Audit of patients with type 2 diabetes following a critical cardiac event

Jo Wu and A M Chang
International Nursing Review, Vol.55(3), pp.327-332
2008
url
https://doi.org/10.1111/j.1466-7657.2008.00636.xView
Published Version

Abstract

Audit Type 2 Diabetes Self-Management Education Critical Cardiac Event
Background: Evidence indicates that type 2 diabetes leads to complications such as a cardiac event, which often requires admission to a coronary care unit (CCU). Although there is a considerable body of knowledge about the management and characteristics of people with type 2 diabetes and myocardial infraction, there are few reports of the disease and demographic characteristics of the entire group of patients with diabetes admitted to a CCU. Purpose: To gain greater understanding of the characteristics of patients with diabetes hospitalized for a critical cardiac event in order to assist in the development of an appropriate self-management programme for CCU patients with diabetes.

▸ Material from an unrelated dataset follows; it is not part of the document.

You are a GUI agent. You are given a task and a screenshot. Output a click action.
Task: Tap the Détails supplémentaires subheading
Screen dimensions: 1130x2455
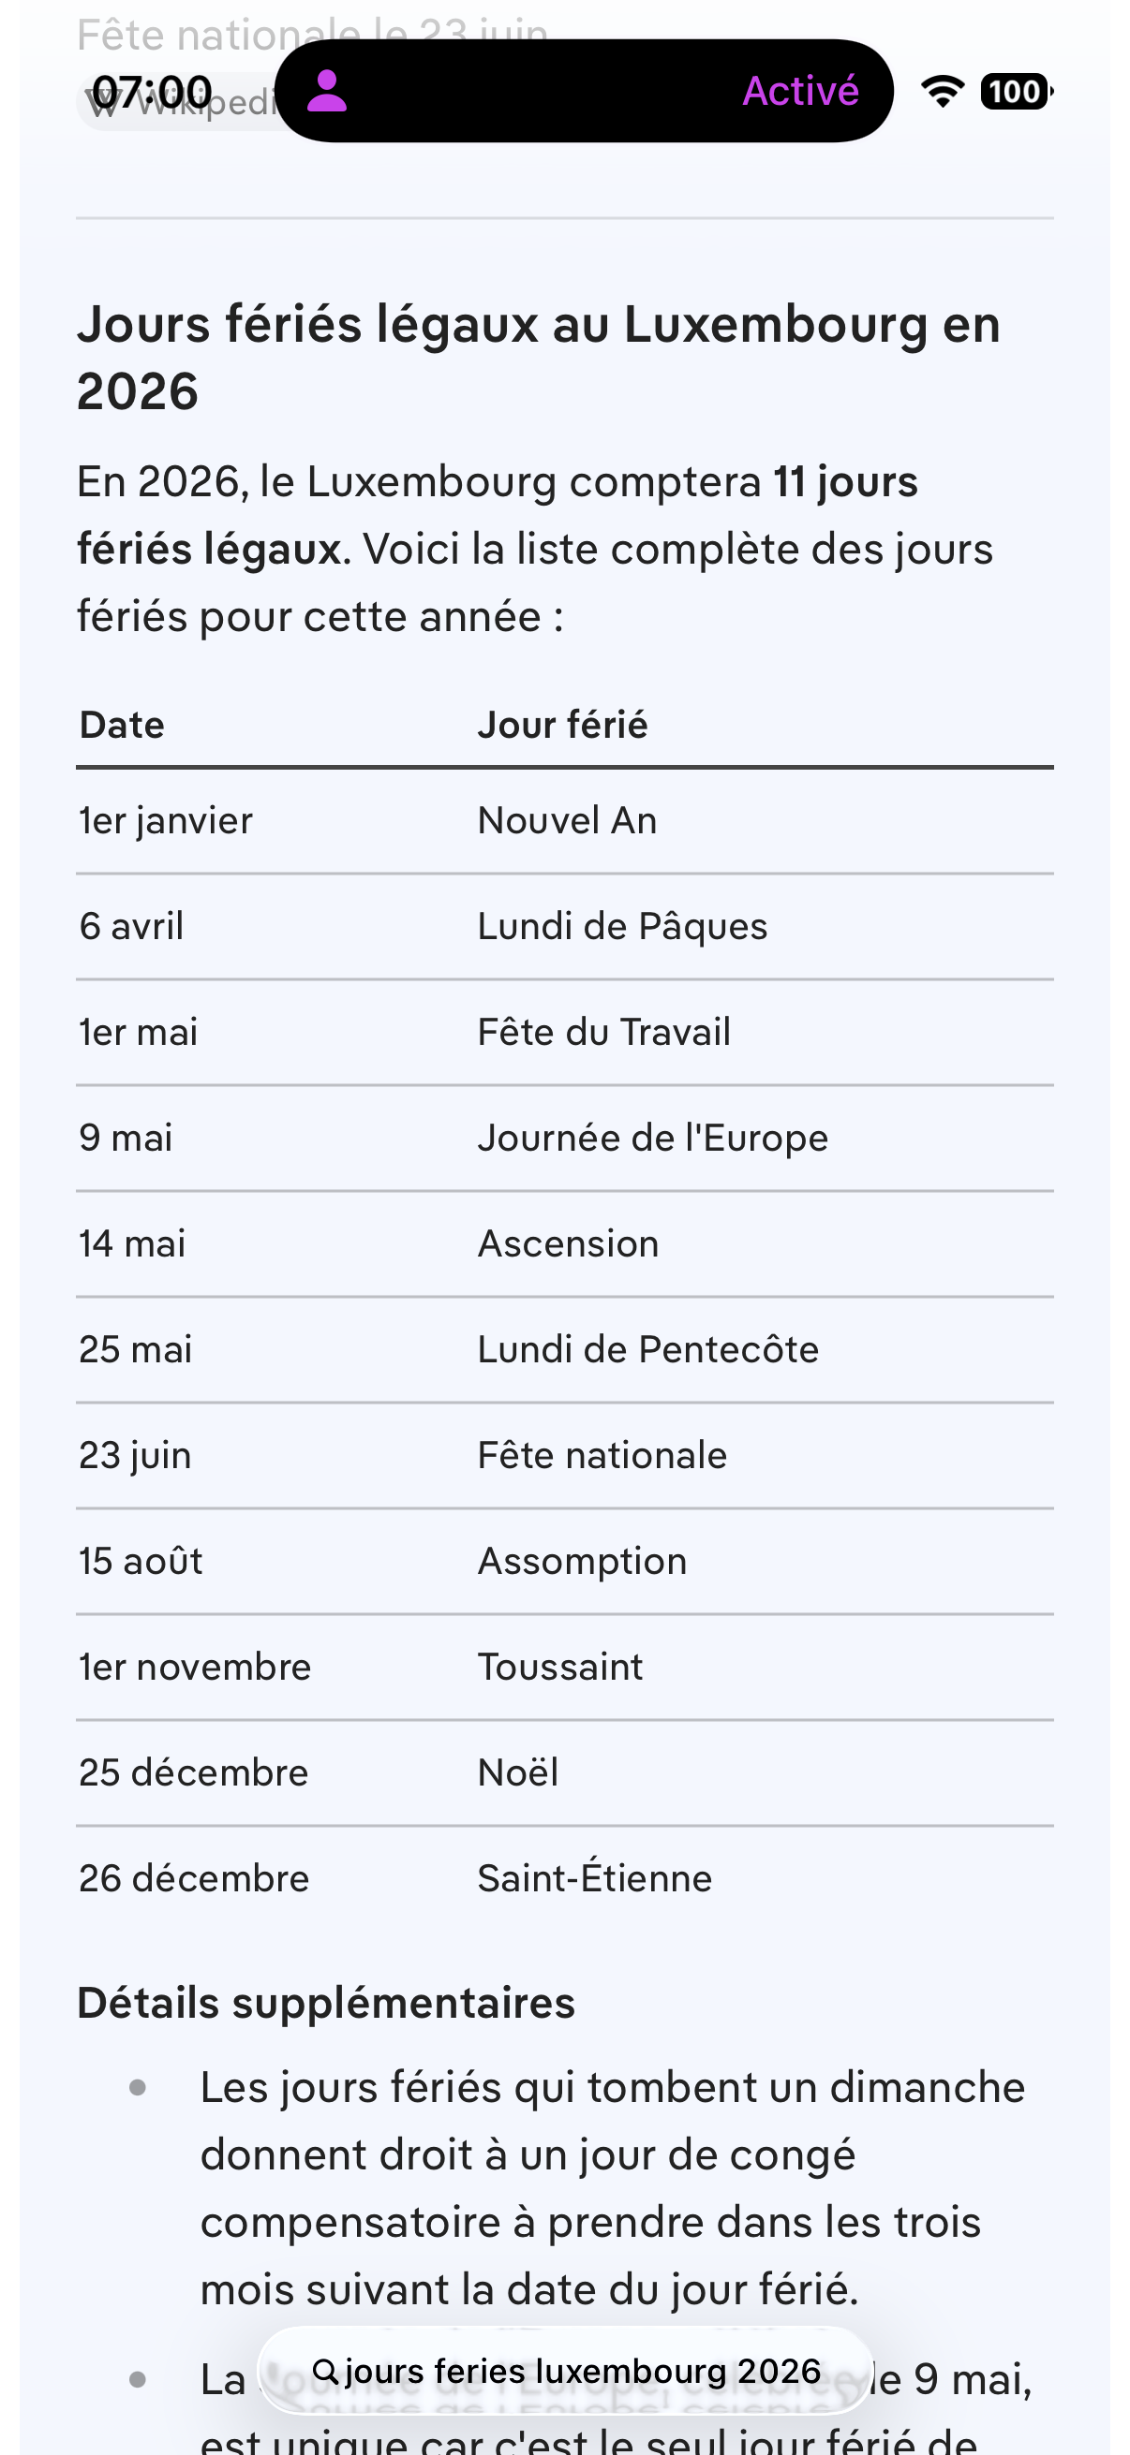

Methods: Data were collected retrospectively from computerized records and charts of all patients with diabetes admitted to the CCU from 1 January 2000 to 31 December 2003. Findings: The proportion of type 2 diabetic patients admitted to CCU with a critical cardiac event over the 4-year study period was consistent at 14.7%, 233 in 1589 patients. More than 22% of CCU patients with diabetes were readmitted to hospital within 28 days compared with only 6% of CCU patients without diabetes. Predictors for readmission and length of stay were also examined. Conclusions: A considerable proportion of a CCU population had type 2 diabetes and these patients had significantly higher readmission rates. The implications of this study for the development of a self-management programme for patients with diabetes who experienced a critical cardiac event are discussed. Implications for practice: Innovative programmes are required to reduce the rate of readmission for patients with both diabetes and a critical cardiac event. These should: 1 ensure transition programmes, such as self-management, commence within the CCU environment and continue following discharge, and 2 integrate diabetes and cardiac self-management programmes to condense the large amount of information provided to patients for managing two serious conditions. © 2008 The Authors.